Amazingly, even the lowly, 2-14 Rams looked more glamorous than the sad sack Bucs. He hitched up with an organization willing to spend some money — including the $35-million over five years Fisher commanded — and the future is already looking bright with two top coordinators on board in the first week, Brian Schottenheimer overseeing the offense and Gregg Williams the defense.
Kelly insisted he had unfinished business at Oregon. That could be true. But maybe he took a good, hard look at the Bucs and decided to bow out with his variation of "It's not you, it's me."
Sadly, this is a franchise that has gone from championship to ship of fools, sinking with 10 straight losses after management's vaunted youth movement and odd decision to abstain from signing veteran free agents backfired. 
Who'd have imagined that the openings in St. Louis and Indianapolis — teams that tied for the worst record in the NFL — look more promising than the one in Tampa Bay? 
Doesn't it say something that the most impressive coordinator on the market, Green Bay's Joe Philbin — the man behind the Aaron Rodgers and the Packers' offensive juggernaut — interviewed with the Glazer bunch and then jumped at a chance to take the Miami Dolphin job last week?

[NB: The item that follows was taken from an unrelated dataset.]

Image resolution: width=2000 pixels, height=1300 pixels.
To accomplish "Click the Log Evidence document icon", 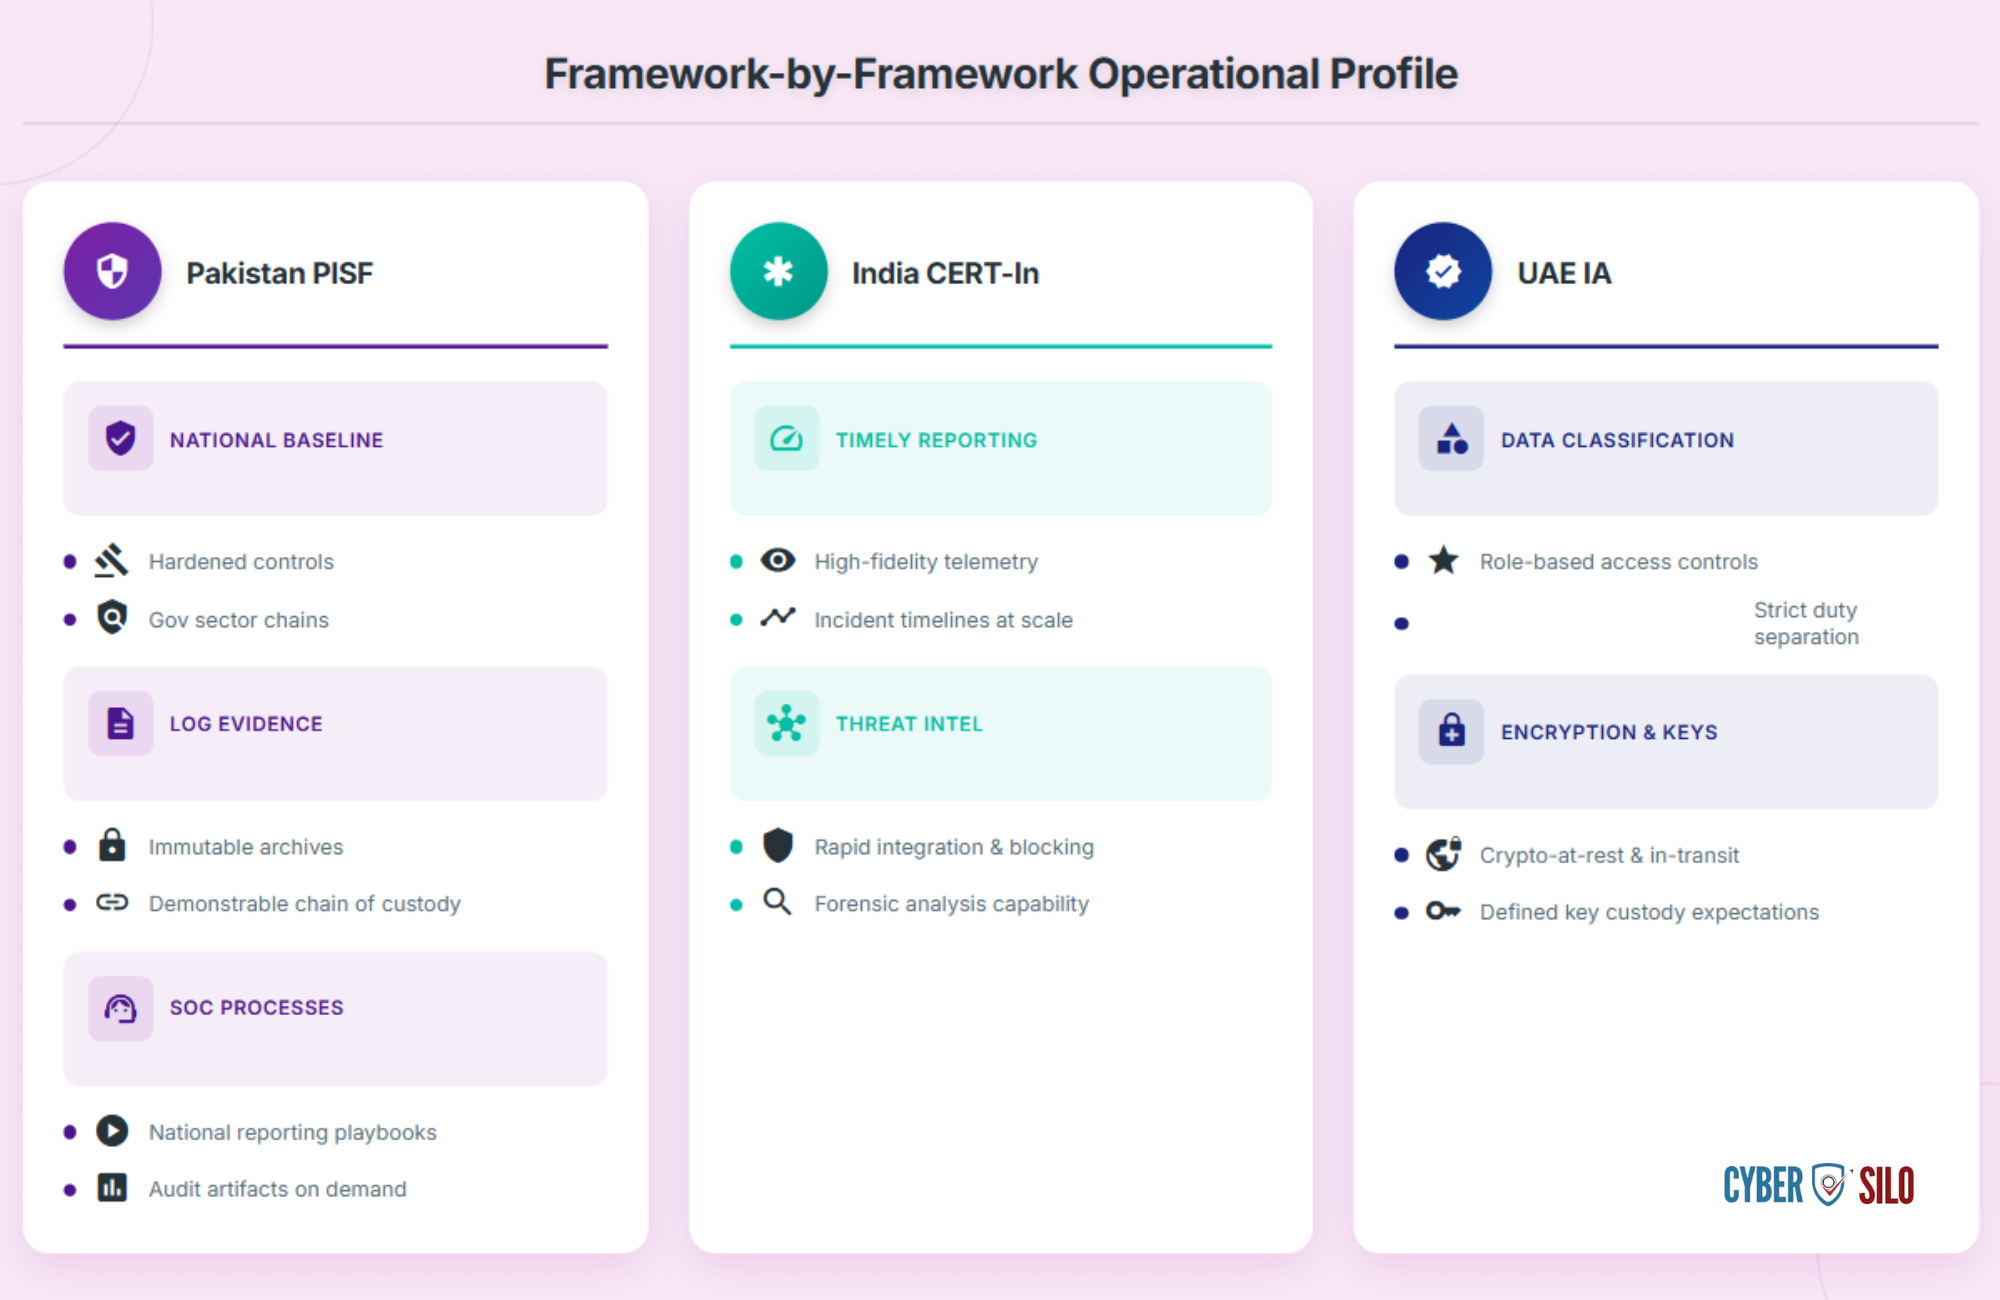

One thing it says is the Glazers' plodding search committee missed the boat to sign a coordinator could have done wonders with stuck-in-the-mud quarterback Josh Freeman and the inefficient Bucs offense. It also says that Philbin didn't have a heck of a lot of interest in staking his future on a team with no immediate prospects of winning.
So get ready for parade of the guys who were passed over the first time around, when the Glazers and Dominik over-estimated their franchise's appeal and secretly courted Kelly. They never dreamed the Top Duck would duck their advances.
Maybe there's another wiz-bang move they're privately planning, while re-interviewing the largely ho-hum group that's already been through the doors.
Who knows, Carolina offensive coordinator Rob Chudzinski might bubble to the top of the list. In his one season with the Panthers, he's gotten heaps of credit for the success of record-breaking rookie quarterback Cam Newton, though in all honesty Newton is probably the one who made Chudzkinski look good. With any other rookie quarterback, he's just another offensive coordinator.
Hey, maybe it's time to get really bold — dial up recently fired Bill Polian, move Dominik aside, and hand the keys of the franchise over to the man who built the Buffalo Bills into a Super Bowl participant four straight years, and turned the Colts into a Super Bowl champion with Peyton Manning and Tony Dungy paving the way.
In fact, as long as we're dreaming, Polian would be the perfect person to convince Manning to bring his Hall of Fame talents to Tampa Bay for a few seasons, resurrecting and overseeing the offense simultaneously — and tutoring Freeman to reach his full potential. Then let Polian hire a defensive-oriented coach to restore the worst defensive unit in franchise history back to its once-proud stature.
Okay, snap out of it. 
This is the Glazer Family, and they believe they have the best GM to get the Bucs back on their feet — you know, the guy who stocked Morris' roster with not-ready-for-primetime talent and shared culpability in the collapse that followed.
At the risk of sounding like a broken record, hopefully the Glazers and Dominik will take a clear-eyed look at the field of suitors — and realize that the best choice is the oldest, most reliable one of the bunch, almost-69-year-old Marty Schottenheimer.
Marty may not be the life of the party or the most exciting guy to bring home. But the fans may grow to love the coach who's won everywhere he's been and boasts a 200-126-1 record that's looking prettier and prettier with every passing day.